Task statement: Give the data again, word for word.

[Pixel coordinate grounding data]
--- START ---
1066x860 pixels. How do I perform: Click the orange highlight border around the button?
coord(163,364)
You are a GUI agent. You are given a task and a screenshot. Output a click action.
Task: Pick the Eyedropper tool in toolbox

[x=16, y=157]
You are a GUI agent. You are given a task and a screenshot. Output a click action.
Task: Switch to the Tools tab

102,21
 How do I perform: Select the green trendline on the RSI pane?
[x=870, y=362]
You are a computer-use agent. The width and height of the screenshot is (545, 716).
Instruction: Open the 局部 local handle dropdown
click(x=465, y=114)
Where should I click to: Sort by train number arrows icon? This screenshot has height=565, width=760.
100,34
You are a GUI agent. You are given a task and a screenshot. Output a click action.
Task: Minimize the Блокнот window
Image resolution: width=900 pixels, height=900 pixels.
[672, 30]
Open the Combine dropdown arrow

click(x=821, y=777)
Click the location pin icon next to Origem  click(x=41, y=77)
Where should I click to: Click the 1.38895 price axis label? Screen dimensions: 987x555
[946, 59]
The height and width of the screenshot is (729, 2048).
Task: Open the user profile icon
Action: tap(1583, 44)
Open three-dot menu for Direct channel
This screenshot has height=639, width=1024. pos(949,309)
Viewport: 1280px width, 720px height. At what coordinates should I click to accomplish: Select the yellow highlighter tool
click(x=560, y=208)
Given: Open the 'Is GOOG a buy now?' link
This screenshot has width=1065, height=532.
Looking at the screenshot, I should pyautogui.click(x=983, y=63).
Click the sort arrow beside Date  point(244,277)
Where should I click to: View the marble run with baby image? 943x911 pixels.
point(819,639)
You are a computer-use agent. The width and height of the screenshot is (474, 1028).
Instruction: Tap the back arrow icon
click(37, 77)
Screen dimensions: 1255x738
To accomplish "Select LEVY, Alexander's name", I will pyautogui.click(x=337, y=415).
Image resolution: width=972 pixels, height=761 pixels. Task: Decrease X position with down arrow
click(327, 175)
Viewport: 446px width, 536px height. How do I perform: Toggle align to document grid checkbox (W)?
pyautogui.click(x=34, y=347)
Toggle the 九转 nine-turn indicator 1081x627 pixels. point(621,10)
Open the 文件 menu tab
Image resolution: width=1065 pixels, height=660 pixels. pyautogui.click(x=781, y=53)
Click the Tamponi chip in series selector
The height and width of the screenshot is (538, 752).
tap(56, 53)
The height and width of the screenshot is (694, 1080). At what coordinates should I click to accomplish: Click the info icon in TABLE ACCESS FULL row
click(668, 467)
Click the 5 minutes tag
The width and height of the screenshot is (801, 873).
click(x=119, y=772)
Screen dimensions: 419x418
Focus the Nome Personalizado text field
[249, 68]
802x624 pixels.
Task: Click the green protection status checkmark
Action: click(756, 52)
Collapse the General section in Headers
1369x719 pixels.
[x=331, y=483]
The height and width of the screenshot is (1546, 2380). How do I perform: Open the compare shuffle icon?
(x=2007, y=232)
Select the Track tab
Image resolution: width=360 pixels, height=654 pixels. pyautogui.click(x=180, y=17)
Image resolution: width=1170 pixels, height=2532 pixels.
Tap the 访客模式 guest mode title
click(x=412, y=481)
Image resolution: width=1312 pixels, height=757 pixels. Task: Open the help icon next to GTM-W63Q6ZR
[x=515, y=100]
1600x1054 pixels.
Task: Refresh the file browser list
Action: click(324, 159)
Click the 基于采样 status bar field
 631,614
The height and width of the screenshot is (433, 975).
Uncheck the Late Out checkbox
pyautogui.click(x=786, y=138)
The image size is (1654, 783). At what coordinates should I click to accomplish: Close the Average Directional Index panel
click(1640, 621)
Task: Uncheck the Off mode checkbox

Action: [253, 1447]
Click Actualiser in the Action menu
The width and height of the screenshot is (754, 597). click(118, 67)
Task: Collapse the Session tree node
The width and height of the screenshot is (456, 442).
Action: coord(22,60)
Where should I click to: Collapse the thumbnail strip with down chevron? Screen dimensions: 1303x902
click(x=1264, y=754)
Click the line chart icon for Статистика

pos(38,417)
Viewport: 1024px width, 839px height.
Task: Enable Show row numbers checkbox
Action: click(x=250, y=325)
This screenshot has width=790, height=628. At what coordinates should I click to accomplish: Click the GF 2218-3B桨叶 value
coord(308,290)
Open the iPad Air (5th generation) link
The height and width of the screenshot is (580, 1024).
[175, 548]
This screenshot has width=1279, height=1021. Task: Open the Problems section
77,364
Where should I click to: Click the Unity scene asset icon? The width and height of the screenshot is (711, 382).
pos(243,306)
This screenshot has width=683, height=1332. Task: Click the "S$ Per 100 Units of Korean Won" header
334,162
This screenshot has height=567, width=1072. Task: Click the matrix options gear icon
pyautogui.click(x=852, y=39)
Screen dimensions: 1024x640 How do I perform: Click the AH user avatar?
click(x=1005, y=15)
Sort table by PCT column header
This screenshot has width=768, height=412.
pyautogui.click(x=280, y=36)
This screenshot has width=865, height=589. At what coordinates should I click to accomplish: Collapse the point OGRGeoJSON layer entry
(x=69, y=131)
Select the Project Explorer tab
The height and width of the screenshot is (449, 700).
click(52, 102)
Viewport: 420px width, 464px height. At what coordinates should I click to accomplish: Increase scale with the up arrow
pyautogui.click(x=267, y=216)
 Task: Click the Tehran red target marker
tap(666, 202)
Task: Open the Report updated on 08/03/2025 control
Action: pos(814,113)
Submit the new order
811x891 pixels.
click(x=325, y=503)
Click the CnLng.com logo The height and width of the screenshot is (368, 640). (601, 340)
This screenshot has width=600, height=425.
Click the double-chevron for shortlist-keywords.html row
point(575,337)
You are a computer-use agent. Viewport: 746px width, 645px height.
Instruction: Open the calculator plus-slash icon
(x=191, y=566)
--- END ---
Output of the task:
1066x860 pixels. How do I perform: Click the orange highlight border around the button?
coord(163,364)
You are a GUI agent. You are given a task and a screenshot. Output a click action.
Task: Pick the Eyedropper tool in toolbox

[x=16, y=157]
You are a GUI agent. You are given a task and a screenshot. Output a click action.
Task: Switch to the Tools tab

102,21
 How do I perform: Select the green trendline on the RSI pane?
[x=870, y=362]
You are a computer-use agent. The width and height of the screenshot is (545, 716).
Instruction: Open the 局部 local handle dropdown
click(x=465, y=114)
Where should I click to: Sort by train number arrows icon? This screenshot has height=565, width=760.
100,34
You are a GUI agent. You are given a task and a screenshot. Output a click action.
Task: Minimize the Блокнот window
Image resolution: width=900 pixels, height=900 pixels.
[672, 30]
Open the Combine dropdown arrow

click(x=821, y=777)
Click the location pin icon next to Origem  click(x=41, y=77)
Where should I click to: Click the 1.38895 price axis label? Screen dimensions: 987x555
[946, 59]
The height and width of the screenshot is (729, 2048).
Task: Open the user profile icon
Action: tap(1583, 44)
Open three-dot menu for Direct channel
This screenshot has height=639, width=1024. pos(949,309)
Viewport: 1280px width, 720px height. At what coordinates should I click to accomplish: Select the yellow highlighter tool
click(x=560, y=208)
Given: Open the 'Is GOOG a buy now?' link
This screenshot has width=1065, height=532.
Looking at the screenshot, I should pyautogui.click(x=983, y=63).
Click the sort arrow beside Date  point(244,277)
Where should I click to: View the marble run with baby image? 943x911 pixels.
point(819,639)
You are a computer-use agent. The width and height of the screenshot is (474, 1028).
Instruction: Tap the back arrow icon
click(37, 77)
Screen dimensions: 1255x738
To accomplish "Select LEVY, Alexander's name", I will pyautogui.click(x=337, y=415).
Image resolution: width=972 pixels, height=761 pixels. Task: Decrease X position with down arrow
click(327, 175)
Viewport: 446px width, 536px height. How do I perform: Toggle align to document grid checkbox (W)?
pyautogui.click(x=34, y=347)
Toggle the 九转 nine-turn indicator 1081x627 pixels. point(621,10)
Open the 文件 menu tab
Image resolution: width=1065 pixels, height=660 pixels. pyautogui.click(x=781, y=53)
Click the Tamponi chip in series selector
The height and width of the screenshot is (538, 752).
tap(56, 53)
The height and width of the screenshot is (694, 1080). At what coordinates should I click to accomplish: Click the info icon in TABLE ACCESS FULL row
click(668, 467)
Click the 5 minutes tag
The width and height of the screenshot is (801, 873).
click(x=119, y=772)
Screen dimensions: 419x418
Focus the Nome Personalizado text field
[249, 68]
802x624 pixels.
Task: Click the green protection status checkmark
Action: click(756, 52)
Collapse the General section in Headers
1369x719 pixels.
[x=331, y=483]
The height and width of the screenshot is (1546, 2380). How do I perform: Open the compare shuffle icon?
(x=2007, y=232)
Select the Track tab
Image resolution: width=360 pixels, height=654 pixels. pyautogui.click(x=180, y=17)
Image resolution: width=1170 pixels, height=2532 pixels.
Tap the 访客模式 guest mode title
click(x=412, y=481)
Image resolution: width=1312 pixels, height=757 pixels. Task: Open the help icon next to GTM-W63Q6ZR
[x=515, y=100]
1600x1054 pixels.
Task: Refresh the file browser list
Action: click(324, 159)
Click the 基于采样 status bar field
 631,614
The height and width of the screenshot is (433, 975).
Uncheck the Late Out checkbox
pyautogui.click(x=786, y=138)
The image size is (1654, 783). At what coordinates should I click to accomplish: Close the Average Directional Index panel
click(1640, 621)
Task: Uncheck the Off mode checkbox

Action: [253, 1447]
Click Actualiser in the Action menu
The width and height of the screenshot is (754, 597). click(118, 67)
Task: Collapse the Session tree node
The width and height of the screenshot is (456, 442).
Action: coord(22,60)
Where should I click to: Collapse the thumbnail strip with down chevron? Screen dimensions: 1303x902
click(x=1264, y=754)
Click the line chart icon for Статистика

pos(38,417)
Viewport: 1024px width, 839px height.
Task: Enable Show row numbers checkbox
Action: click(x=250, y=325)
This screenshot has width=790, height=628. At what coordinates should I click to accomplish: Click the GF 2218-3B桨叶 value
coord(308,290)
Open the iPad Air (5th generation) link
The height and width of the screenshot is (580, 1024).
[175, 548]
This screenshot has width=1279, height=1021. Task: Open the Problems section
77,364
Where should I click to: Click the Unity scene asset icon? The width and height of the screenshot is (711, 382).
pos(243,306)
This screenshot has width=683, height=1332. Task: Click the "S$ Per 100 Units of Korean Won" header
334,162
This screenshot has height=567, width=1072. Task: Click the matrix options gear icon
pyautogui.click(x=852, y=39)
Screen dimensions: 1024x640 How do I perform: Click the AH user avatar?
click(x=1005, y=15)
Sort table by PCT column header
This screenshot has width=768, height=412.
pyautogui.click(x=280, y=36)
This screenshot has width=865, height=589. At what coordinates should I click to accomplish: Collapse the point OGRGeoJSON layer entry
(x=69, y=131)
Select the Project Explorer tab
The height and width of the screenshot is (449, 700).
click(52, 102)
Viewport: 420px width, 464px height. At what coordinates should I click to accomplish: Increase scale with the up arrow
pyautogui.click(x=267, y=216)
 Task: Click the Tehran red target marker
tap(666, 202)
Task: Open the Report updated on 08/03/2025 control
Action: pos(814,113)
Submit the new order
811x891 pixels.
click(x=325, y=503)
Click the CnLng.com logo The height and width of the screenshot is (368, 640). (601, 340)
This screenshot has width=600, height=425.
Click the double-chevron for shortlist-keywords.html row
point(575,337)
You are a computer-use agent. Viewport: 746px width, 645px height.
Instruction: Open the calculator plus-slash icon
(x=191, y=566)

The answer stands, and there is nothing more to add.